● **AIM OF THE TASK**: Reproduce all of the data, making sure that no line differs from the original.

AVAILABLE DATA START

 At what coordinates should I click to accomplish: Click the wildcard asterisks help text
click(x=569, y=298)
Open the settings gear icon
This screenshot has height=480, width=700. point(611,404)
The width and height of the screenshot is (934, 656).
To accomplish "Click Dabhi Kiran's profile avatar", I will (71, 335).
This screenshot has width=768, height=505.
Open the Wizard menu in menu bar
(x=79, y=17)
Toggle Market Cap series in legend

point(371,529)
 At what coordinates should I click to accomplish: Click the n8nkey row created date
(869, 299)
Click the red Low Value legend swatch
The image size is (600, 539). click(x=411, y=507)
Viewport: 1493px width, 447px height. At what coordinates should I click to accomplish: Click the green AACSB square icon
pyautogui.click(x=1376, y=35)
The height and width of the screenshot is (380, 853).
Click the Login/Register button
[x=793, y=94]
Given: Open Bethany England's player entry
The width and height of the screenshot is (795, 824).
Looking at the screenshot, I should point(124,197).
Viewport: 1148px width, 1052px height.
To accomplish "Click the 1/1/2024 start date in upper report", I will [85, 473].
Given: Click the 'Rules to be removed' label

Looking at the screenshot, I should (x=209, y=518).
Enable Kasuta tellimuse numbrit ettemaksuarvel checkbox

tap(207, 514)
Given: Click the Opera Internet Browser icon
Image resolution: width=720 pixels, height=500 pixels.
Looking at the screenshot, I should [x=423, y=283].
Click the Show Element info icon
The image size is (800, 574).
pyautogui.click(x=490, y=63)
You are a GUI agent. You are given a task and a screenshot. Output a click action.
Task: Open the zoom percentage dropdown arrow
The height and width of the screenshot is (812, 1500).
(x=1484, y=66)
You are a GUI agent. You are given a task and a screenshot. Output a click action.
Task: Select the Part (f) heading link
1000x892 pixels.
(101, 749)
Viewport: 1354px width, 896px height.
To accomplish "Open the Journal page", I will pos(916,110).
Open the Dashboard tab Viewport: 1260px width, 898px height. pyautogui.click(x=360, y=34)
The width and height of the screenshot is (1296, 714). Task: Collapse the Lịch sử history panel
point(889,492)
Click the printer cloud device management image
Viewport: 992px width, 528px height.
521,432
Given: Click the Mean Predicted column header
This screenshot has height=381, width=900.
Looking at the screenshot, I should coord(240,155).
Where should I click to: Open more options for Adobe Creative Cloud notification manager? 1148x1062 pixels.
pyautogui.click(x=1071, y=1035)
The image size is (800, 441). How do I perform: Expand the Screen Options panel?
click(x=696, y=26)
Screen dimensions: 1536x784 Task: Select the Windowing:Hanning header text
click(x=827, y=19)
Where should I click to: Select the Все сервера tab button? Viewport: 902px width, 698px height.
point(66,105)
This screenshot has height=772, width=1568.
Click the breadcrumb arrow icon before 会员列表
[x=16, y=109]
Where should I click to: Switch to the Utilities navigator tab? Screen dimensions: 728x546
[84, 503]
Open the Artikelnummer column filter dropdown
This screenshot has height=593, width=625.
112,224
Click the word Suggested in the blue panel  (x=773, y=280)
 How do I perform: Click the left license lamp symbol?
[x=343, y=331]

AVAILABLE DATA END

● **EXPECTED OUTPUT**:
 At what coordinates should I click to accomplish: Click the wildcard asterisks help text
click(x=569, y=298)
Open the settings gear icon
This screenshot has height=480, width=700. point(611,404)
The width and height of the screenshot is (934, 656).
To accomplish "Click Dabhi Kiran's profile avatar", I will (71, 335).
This screenshot has width=768, height=505.
Open the Wizard menu in menu bar
(x=79, y=17)
Toggle Market Cap series in legend

point(371,529)
 At what coordinates should I click to accomplish: Click the n8nkey row created date
(869, 299)
Click the red Low Value legend swatch
The image size is (600, 539). click(x=411, y=507)
Viewport: 1493px width, 447px height. At what coordinates should I click to accomplish: Click the green AACSB square icon
pyautogui.click(x=1376, y=35)
The height and width of the screenshot is (380, 853).
Click the Login/Register button
[x=793, y=94]
Given: Open Bethany England's player entry
The width and height of the screenshot is (795, 824).
Looking at the screenshot, I should point(124,197).
Viewport: 1148px width, 1052px height.
To accomplish "Click the 1/1/2024 start date in upper report", I will [85, 473].
Given: Click the 'Rules to be removed' label

Looking at the screenshot, I should (x=209, y=518).
Enable Kasuta tellimuse numbrit ettemaksuarvel checkbox

tap(207, 514)
Given: Click the Opera Internet Browser icon
Image resolution: width=720 pixels, height=500 pixels.
Looking at the screenshot, I should [x=423, y=283].
Click the Show Element info icon
The image size is (800, 574).
pyautogui.click(x=490, y=63)
You are a GUI agent. You are given a task and a screenshot. Output a click action.
Task: Open the zoom percentage dropdown arrow
The height and width of the screenshot is (812, 1500).
(x=1484, y=66)
You are a GUI agent. You are given a task and a screenshot. Output a click action.
Task: Select the Part (f) heading link
1000x892 pixels.
(101, 749)
Viewport: 1354px width, 896px height.
To accomplish "Open the Journal page", I will pos(916,110).
Open the Dashboard tab Viewport: 1260px width, 898px height. pyautogui.click(x=360, y=34)
The width and height of the screenshot is (1296, 714). Task: Collapse the Lịch sử history panel
point(889,492)
Click the printer cloud device management image
Viewport: 992px width, 528px height.
521,432
Given: Click the Mean Predicted column header
This screenshot has height=381, width=900.
Looking at the screenshot, I should coord(240,155).
Where should I click to: Open more options for Adobe Creative Cloud notification manager? 1148x1062 pixels.
pyautogui.click(x=1071, y=1035)
The image size is (800, 441). How do I perform: Expand the Screen Options panel?
click(x=696, y=26)
Screen dimensions: 1536x784 Task: Select the Windowing:Hanning header text
click(x=827, y=19)
Where should I click to: Select the Все сервера tab button? Viewport: 902px width, 698px height.
point(66,105)
This screenshot has height=772, width=1568.
Click the breadcrumb arrow icon before 会员列表
[x=16, y=109]
Where should I click to: Switch to the Utilities navigator tab? Screen dimensions: 728x546
[84, 503]
Open the Artikelnummer column filter dropdown
This screenshot has height=593, width=625.
112,224
Click the word Suggested in the blue panel  (x=773, y=280)
 How do I perform: Click the left license lamp symbol?
[x=343, y=331]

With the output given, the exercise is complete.